Auf die Verfassungsbeschwerde wird nicht eingetreten.

2.

Das Gesuch um unentgeltliche Rechtspflege wird abgewiesen.

3.

Die Gerichtskosten von Fr. 100.-- werden dem Beschwerdeführer auferlegt.

4.

Dieses Urteil wird den Parteien und dem Obergericht Appenzell Ausserrhoden schriftlich mitgeteilt.

Lausanne, 31. März 2014

Im Namen der II. zivilrechtlichen Abteilung

des Schweizerischen Bundesgerichts

Das präsidierende Mitglied: Escher

Der Gerichtsschreiber: Füllemann

Seither geänderte Bestimmungen

Dieser Entscheid legt Bestimmungen aus, deren Erlass seither erneut konsolidiert wurde.
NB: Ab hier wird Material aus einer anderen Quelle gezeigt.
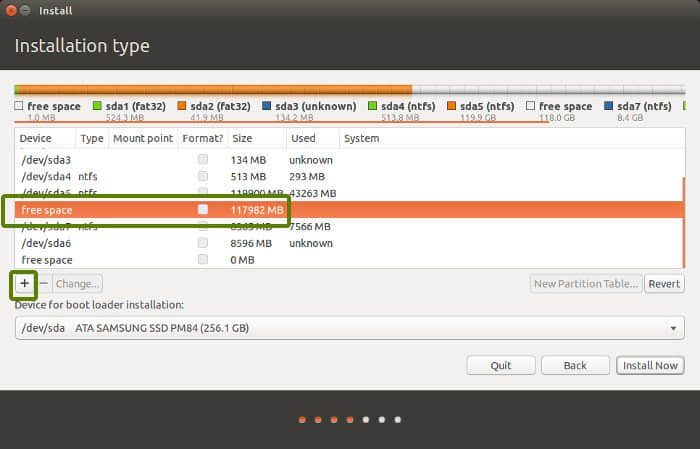
Task: Click the orange sda2 fat32 legend square
Action: coord(181,106)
Ob der Artikel selbst geändert hat, ist nicht erfasst.

  • Bundesgesetz über das Bundesgericht, Art. 64, Art. 66, Art. 74, Art. 100, Art. 108, Art. 113 und Art. 117 — gelesen in der Fassung vom 1. Januar 2014; der Erlass wurde am 1. Juli 2014, 1. August 2014, 1. November 2015, 1. Januar 2016, 1. Januar 2017, 1. April 2017, 1. Juni 2017, 1. Januar 2018, 1. Januar 2019, 1. Januar 2021, 1. Januar 2022, 1. Juli 2022, 1. Januar 2024, 1. Februar 2024, 1. Juli 2024, 1. Januar 2025, 1. April 2026 und 13. Mai 2026 erneut konsolidiert.